The problem is the things you cannot think of. A new MCP server gets added by a teammate. A model upgrade changes how aggressively the agent reaches for tools. A third-party tool quietly changes its behaviour after an update. A prompt-injected web page convinces your agent to call a tool it has access to but should never have used in that context. You did not harden against any of these, because on the day you hardened, they did not exist.
Hardening assumes a static threat model in a domain that is not static. Instrumentation assumes you will be surprised and makes sure that when you are, you find out.
Four controls that watch instead of wall
The following controls are not abstract governance theatre. They are practical patterns: a decoy MCP, an empirical blast-radius diff, an acquisition audit, and a recurring self-red-team process. Each one is cheap compared with the cost of discovering the problem through an incident.
1. Put a tripwire in your config
Lenny Zeltser published a beautifully simple idea: a decoy MCP server. You add a believable but fake MCP server entry to your agent's config and point it at a lightweight endpoint that speaks enough of the protocol to look real. It advertises tempting tools and does nothing except alert you the moment anything tries to initialise it, list its tools, or call them.

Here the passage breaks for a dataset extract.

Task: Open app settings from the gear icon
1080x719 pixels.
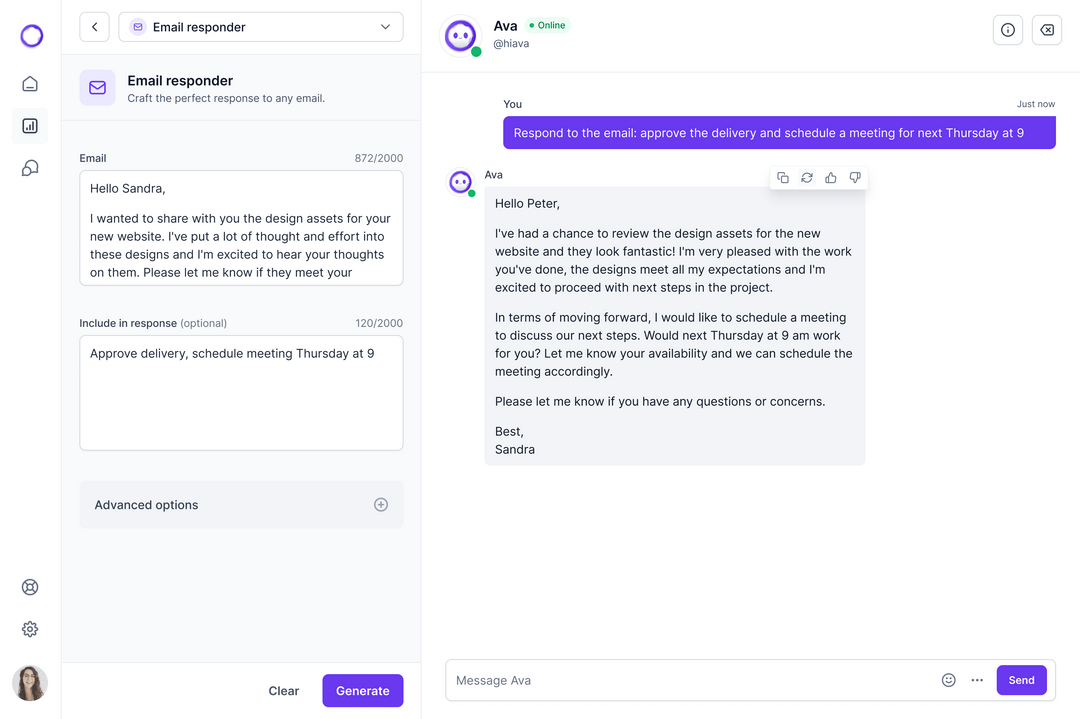Action: tap(29, 629)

This needs spelling out because it is a new way of thinking. The decoy is not a comment in a config file. It is not a warning label. It is a real MCP server. It has a server name, a command or URL, a tool manifest, and plausible tool descriptions. The whole point is that it sits in the same discovery path as the legitimate servers.
If your daily agent has a normal set of tools, the decoy might look like an innocuous internal service: vault_search, billing_admin, customer_export, workspace_secrets, legacy_crm, incident_notes, or whatever would be locally plausible in your environment. Its tools should sound boring enough to be believed, and useful enough that a compromised process or prompt-injected agent might reach for them.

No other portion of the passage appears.